=== Your tasks ===
1. Reproduce word for word the section of the passage below on Jaron Lanier's book that begins at the words "Who owns the" and stops after "of their island.".
2. Resume the passage on Jaron Lanier's book below, writing on from its final sentence.

=== Document ===
In his book Jaron Lanier claims that the information on the web is undervalued and underpriced.

According to him this is hollowing out the middle class because people aren't being sufficiently valued for their information-producing work, while a new rich elite is making vast sums of money by collecting and analysing this cheap information.

Who owns the future? by Jaron Lanier

In many cases the information being collected and analysed is given freely to companies by the users themselves in return for email, calendaring and social networking features.

This results in information assymmetry (e.g. who knows what about whom) and therefore a large disparity in power and wealth. Google knows everything about you and yet you know nothing of value about Google.

Siren Servers

These online services are hosted on servers, which Lanier has termed Siren Servers [1], after the Sirens of Greek Mythology. The Sirens are beautiful but dangerous creatures who lure nearby sailors with their enchanting music and voices, thereby letting them shipwreck on the rocky coast of their island.

=== Dataset rows ===
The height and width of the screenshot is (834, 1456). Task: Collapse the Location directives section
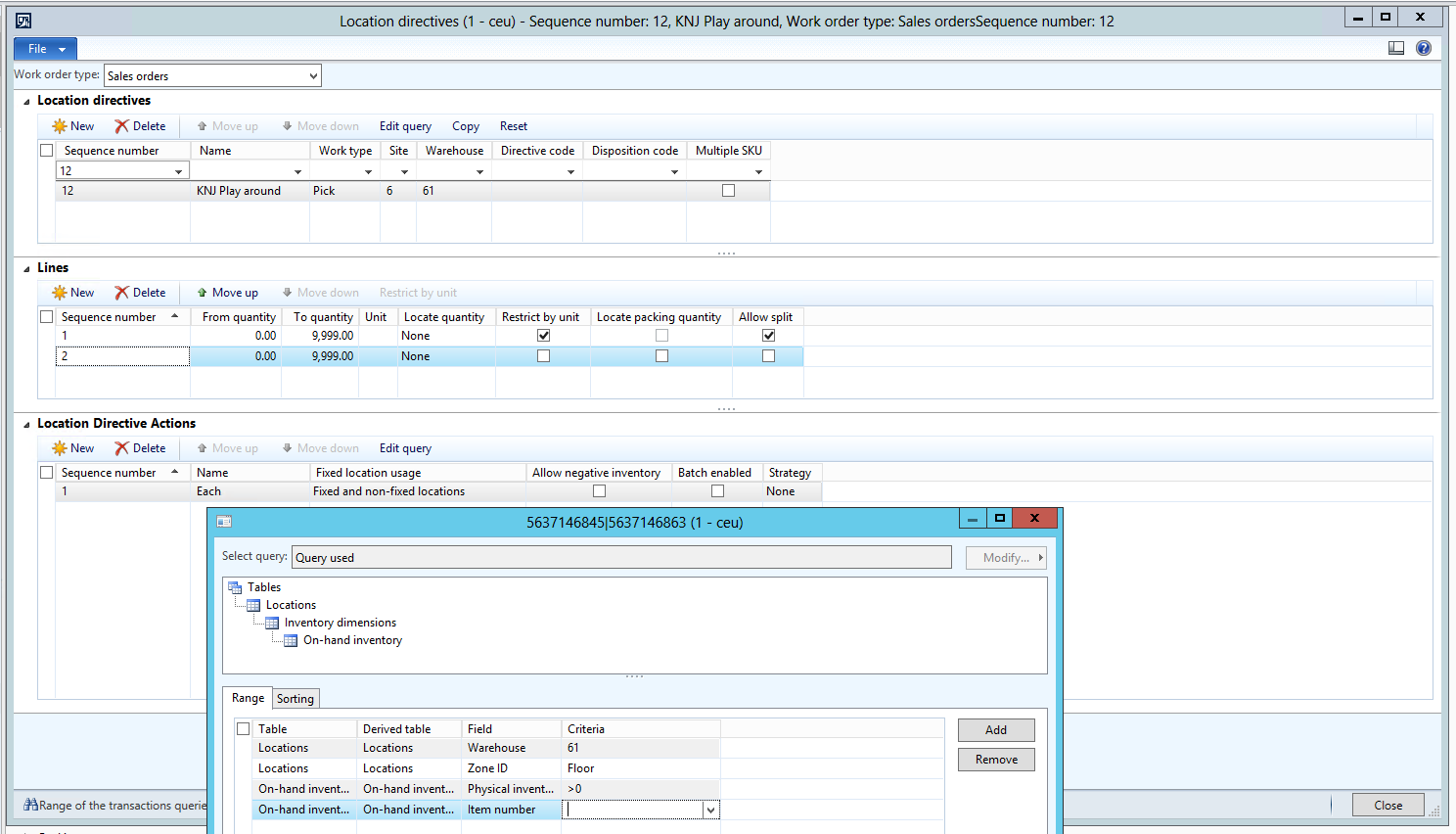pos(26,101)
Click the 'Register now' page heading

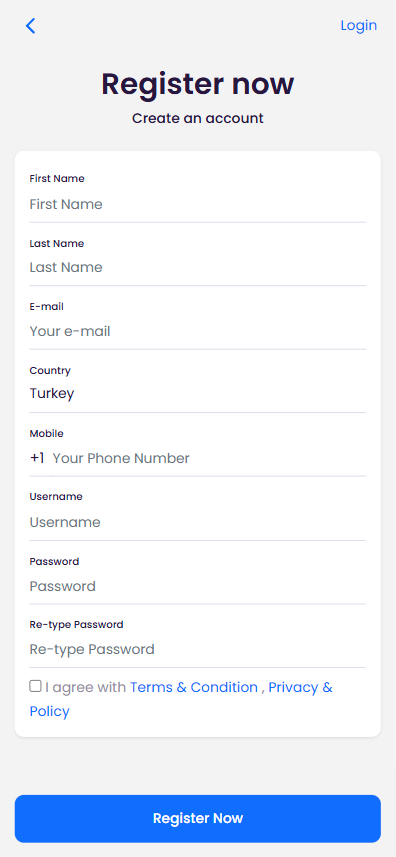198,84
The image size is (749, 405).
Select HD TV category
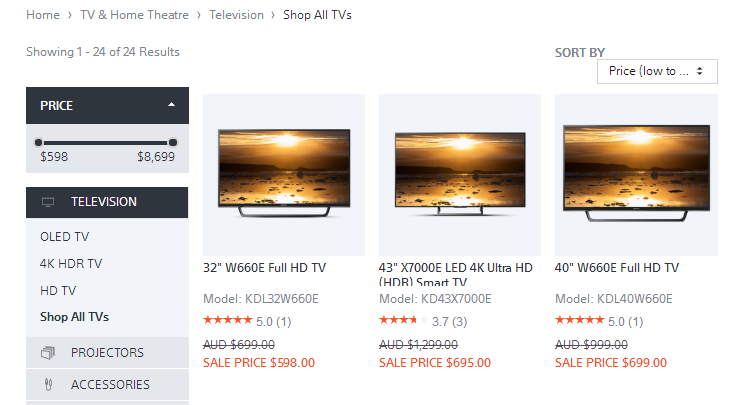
--
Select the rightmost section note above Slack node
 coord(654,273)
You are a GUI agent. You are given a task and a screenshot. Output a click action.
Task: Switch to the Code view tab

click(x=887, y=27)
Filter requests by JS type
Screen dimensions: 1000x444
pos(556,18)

=== The responses ===
1.
Who owns the future? by Jaron Lanier

In many cases the information being collected and analysed is given freely to companies by the users themselves in return for email, calendaring and social networking features.

This results in information assymmetry (e.g. who knows what about whom) and therefore a large disparity in power and wealth. Google knows everything about you and yet you know nothing of value about Google.

Siren Servers

These online services are hosted on servers, which Lanier has termed Siren Servers [1], after the Sirens of Greek Mythology. The Sirens are beautiful but dangerous creatures who lure nearby sailors with their enchanting music and voices, thereby letting them shipwreck on the rocky coast of their island.

2.
These Siren Servers lure us into opening up our lives, so that they might freely gather data from us, on a truly massive scale, which they then analyse and profit from.

The results of this analysis is "kept secret and used to manipulate the rest of the world to advantage."

So much value is extracted from this data, that these Siren Servers are valued in the billions of dollars.

The Siren, Edward Armitage, 1888

The Siren, Edward Armitage, 1888

Lanier claims that the users of these servers are shortchanged, in that they don't get their data's worth in return. Not to mention the broader societal damage wrought by the surveillance-as-business-model engendered by this approach as well as the decimation of the middle class as software takes over many industries.

Siren Servers reduce risk for themselves, but in the process increase the risk for all the other smaller players. Uber's business model for example is all about shifting risks onto its drivers. They would not be profitable if they had to carry the costs of commercial insurance, licensing, vehicle maintenance and oversight of drivers.

"The total amount of risk in the market as a whole stays the same, perhaps, but it's not distributed evenly. Instead the smaller players take on more risk while the player with the biggest computer takes on less."

Lanier's solution to the emergence of Siren Servers is to "properly account" for the wealth created by people online. In other words, people need to be paid for what they do online, no matter how small and seemingly insignificant.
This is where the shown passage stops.